Published online Aug 6, 2025. doi: 10.12998/wjcc.v13.i22.104924
Revised: March 22, 2025
Accepted: April 14, 2025
Published online: August 6, 2025
Processing time: 127 Days and 23.1 Hours
Hepatic epithelioid hemangioendothelioma (HEHE) is a rare malignant vascular liver tumor diagnosed by histopathological evaluation. Standardized treatment is challenging because of its rarity; hepatectomy is preferred for solitary lesions and multiple transplantations. There is no consensus on the optimal treatment for HEHE; however, surgical excision is often considered effective. This report presents a case of initially suspected cholangiocarcinoma or renal cell carcinoma (RCC) metastasis, which was later confirmed as HEHE, with no recurrence during follow-up.
A 52-year-old man with a history of left nephrectomy for RCC presented with an incidentally detected liver mass and nonspecific abdominal discomfort.
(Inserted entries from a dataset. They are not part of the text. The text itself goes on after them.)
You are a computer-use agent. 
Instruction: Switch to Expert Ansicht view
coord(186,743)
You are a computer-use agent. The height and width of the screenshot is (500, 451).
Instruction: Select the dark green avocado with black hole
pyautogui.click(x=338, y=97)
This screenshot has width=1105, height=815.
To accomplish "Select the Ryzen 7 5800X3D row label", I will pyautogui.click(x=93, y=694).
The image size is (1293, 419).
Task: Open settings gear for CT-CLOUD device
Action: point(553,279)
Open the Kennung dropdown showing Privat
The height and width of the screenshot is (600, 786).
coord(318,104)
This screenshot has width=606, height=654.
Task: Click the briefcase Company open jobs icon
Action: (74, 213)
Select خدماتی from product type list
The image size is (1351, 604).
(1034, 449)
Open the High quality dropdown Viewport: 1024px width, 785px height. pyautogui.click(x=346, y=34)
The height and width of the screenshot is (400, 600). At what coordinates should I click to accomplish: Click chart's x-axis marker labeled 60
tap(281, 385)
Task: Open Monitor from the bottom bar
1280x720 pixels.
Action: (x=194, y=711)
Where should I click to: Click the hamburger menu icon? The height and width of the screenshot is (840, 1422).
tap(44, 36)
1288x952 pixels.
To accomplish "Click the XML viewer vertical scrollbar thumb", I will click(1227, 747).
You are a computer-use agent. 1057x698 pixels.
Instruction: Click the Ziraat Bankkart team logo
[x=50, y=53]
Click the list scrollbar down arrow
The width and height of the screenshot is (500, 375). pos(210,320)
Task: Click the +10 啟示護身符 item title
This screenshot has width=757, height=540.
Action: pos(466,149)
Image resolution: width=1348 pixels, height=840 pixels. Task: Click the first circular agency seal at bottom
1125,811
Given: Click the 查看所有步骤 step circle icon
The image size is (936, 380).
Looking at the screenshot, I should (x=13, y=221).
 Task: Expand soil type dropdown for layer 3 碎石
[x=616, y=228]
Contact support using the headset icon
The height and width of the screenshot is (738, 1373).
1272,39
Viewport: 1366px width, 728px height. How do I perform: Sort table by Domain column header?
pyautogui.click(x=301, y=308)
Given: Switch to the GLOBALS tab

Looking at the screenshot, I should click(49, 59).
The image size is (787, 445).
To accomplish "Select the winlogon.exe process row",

Imaging revealed a 3-cm centripetal enhancing lesion in the right hepatic dome with indeterminate malignant potential. The patient underwent a laparoscopic right anterior sectionectomy and remained recurrence-free without complications during the 3-year follow-up period.
Managing HEHE is challenging. Accurate diagnosis and surgical options, such as resection or transplantation, are essential with tailored multidisciplinary follow-up. The authors have read the CARE Checklist (2016) and the manuscript was prepared and revised according to the CARE Checklist (2016).
Core Tip: Hepatic epithelioid hemangioendothelioma (HEHE) is a rare vascular tumor often misdiagnosed as other malignancies. This case highlights the role of surgical resection not only for definitive diagnosis but also for effective management of resectable HEHE, achieving long-term recurrence-free outcomes and ensuring safe follow-up.